# i need some help from from people who are far more educated on this subject then i am



## brandon (Sep 17, 2015)

I found this bike in a old barn at my mom property, my kids love this bike although they are out growing it fast.. i wanted to restore it but was told other then mechanical dont touch it! It has no make of name or anything, no info what so ever! Ive contacted alots of people online, found most to be absolutely dishonest, exect for the man who referred me to this forum. I just need any direction from anyone to help me research this bike, thanks for reading have a blessed day


----------



## bricycle (Sep 18, 2015)

Early/mid 50's possibly made by Pal.


----------



## Wing Your Heel (Sep 18, 2015)

Welcome to the forum Brandon


----------



## Jeff54 (Sep 18, 2015)

brandon said:


> I found this bike in a old barn at my mom property, my kids love this bike although they are out growing it fast.. i wanted to restore it but was told other then mechanical dont touch it! It has no make of name or anything, no info what so ever! Ive contacted alots of people online, found most to be absolutely dishonest, exect for the man who referred me to this forum. I just need any direction from anyone to help me research this bike, thanks for reading have a blessed day



Don't think you'll get much help here either however, you may have been told already, it looks like a mid 50's early 60's bike for the front fork and wheel attachment  and wielded handlebars. Also it may have been 'restored' once already because the wheel colors ought to match, and paint is likely covering the original. Not likely very many made for several reasons: tandem, and operation. Personally I'd doubt that for every 1 regular trike this company sold, no more than 1 out of 100 of these would, and to complicate this, who's steering and who's pushing? This would require an incredible amount of cooperation between toddlers which wouldn't last too long. The stronger would be put in the back which means to weaker or younger steering,, that's a problem waiting to happen, Even visa versa it ain't gonna work. lol Twin's perhaps, maybe or brother and sister who can get along for short periods,  but usually one over powers the other so,, they would have very limited usage, limited manufacture, limited desirability except for attempting to market the  delusional parents hoping to unite their otherwise fighting kids. 

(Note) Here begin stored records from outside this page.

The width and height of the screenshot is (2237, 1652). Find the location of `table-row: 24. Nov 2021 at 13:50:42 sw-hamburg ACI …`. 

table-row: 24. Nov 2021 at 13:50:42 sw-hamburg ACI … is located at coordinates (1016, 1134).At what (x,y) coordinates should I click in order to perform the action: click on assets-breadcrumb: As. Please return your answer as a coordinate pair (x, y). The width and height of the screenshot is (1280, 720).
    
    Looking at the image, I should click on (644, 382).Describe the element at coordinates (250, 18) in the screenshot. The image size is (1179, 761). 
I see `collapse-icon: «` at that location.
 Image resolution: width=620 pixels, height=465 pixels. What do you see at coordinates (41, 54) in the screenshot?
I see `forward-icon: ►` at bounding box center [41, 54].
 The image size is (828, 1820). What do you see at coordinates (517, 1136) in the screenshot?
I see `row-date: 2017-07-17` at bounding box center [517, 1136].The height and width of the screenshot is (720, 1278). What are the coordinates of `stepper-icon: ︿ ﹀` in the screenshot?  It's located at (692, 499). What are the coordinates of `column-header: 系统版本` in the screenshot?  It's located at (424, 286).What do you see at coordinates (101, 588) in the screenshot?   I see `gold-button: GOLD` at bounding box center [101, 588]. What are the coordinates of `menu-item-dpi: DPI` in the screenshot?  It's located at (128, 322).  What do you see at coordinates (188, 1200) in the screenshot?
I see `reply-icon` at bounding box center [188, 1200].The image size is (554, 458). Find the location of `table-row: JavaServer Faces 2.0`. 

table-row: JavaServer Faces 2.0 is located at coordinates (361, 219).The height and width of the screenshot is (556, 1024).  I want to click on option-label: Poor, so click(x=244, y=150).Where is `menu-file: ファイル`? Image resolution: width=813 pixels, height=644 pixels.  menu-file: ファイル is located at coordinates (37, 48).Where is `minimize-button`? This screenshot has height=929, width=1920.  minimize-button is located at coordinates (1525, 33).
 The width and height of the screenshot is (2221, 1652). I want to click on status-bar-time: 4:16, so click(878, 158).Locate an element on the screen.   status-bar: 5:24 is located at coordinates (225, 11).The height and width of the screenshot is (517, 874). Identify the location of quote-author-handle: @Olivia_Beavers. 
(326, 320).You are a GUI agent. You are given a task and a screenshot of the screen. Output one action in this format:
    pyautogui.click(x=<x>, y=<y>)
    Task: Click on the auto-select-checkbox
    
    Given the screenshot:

the best 'restoration' you could hope for is, if the paint could loosen up and leave enough original to look decent, and likely find a  white walled and black, as that does look likely, for the time frame, set for the rear, or white front  wheel/tire to match the rear.  And just because something is or may be rare, that has nothing to do with value or worth. Moreover, if you can't find an original on the net, these days, it aint worth the time and effort to make it so again. 

Clean it up, polish it, leave it alone and perhaps somebody will become attracted to it, besides your self,  someday as is. 


Also as you're hunting for the manufacture to narrow down the date, the chain guard design and rear platform, front fork, it's fender and wheel and the shape of handle bars ( curvature ) should help ya figure it out. If you can match those there may be some advertising in news print or magazines.


----------



## bairdco (Sep 18, 2015)

Try tricyclefetish.com


----------



## ridingtoy (Sep 18, 2015)

I believe that's the largest model tandem tricycle I've ever seen. I know Hamilton made a tandem tricycle back in the 50s but not in this design. Plus, the Hamilton model had metal seats instead of the vinyl plastic topped Troxel seats this one has, which show little wear and tear for their age. Maybe another indication the tricycle saw little use for reasons stated by Jeff. Usually the vinyl tops are well worn to the point of cracking and mostly coming off the metal pan.

Dave


----------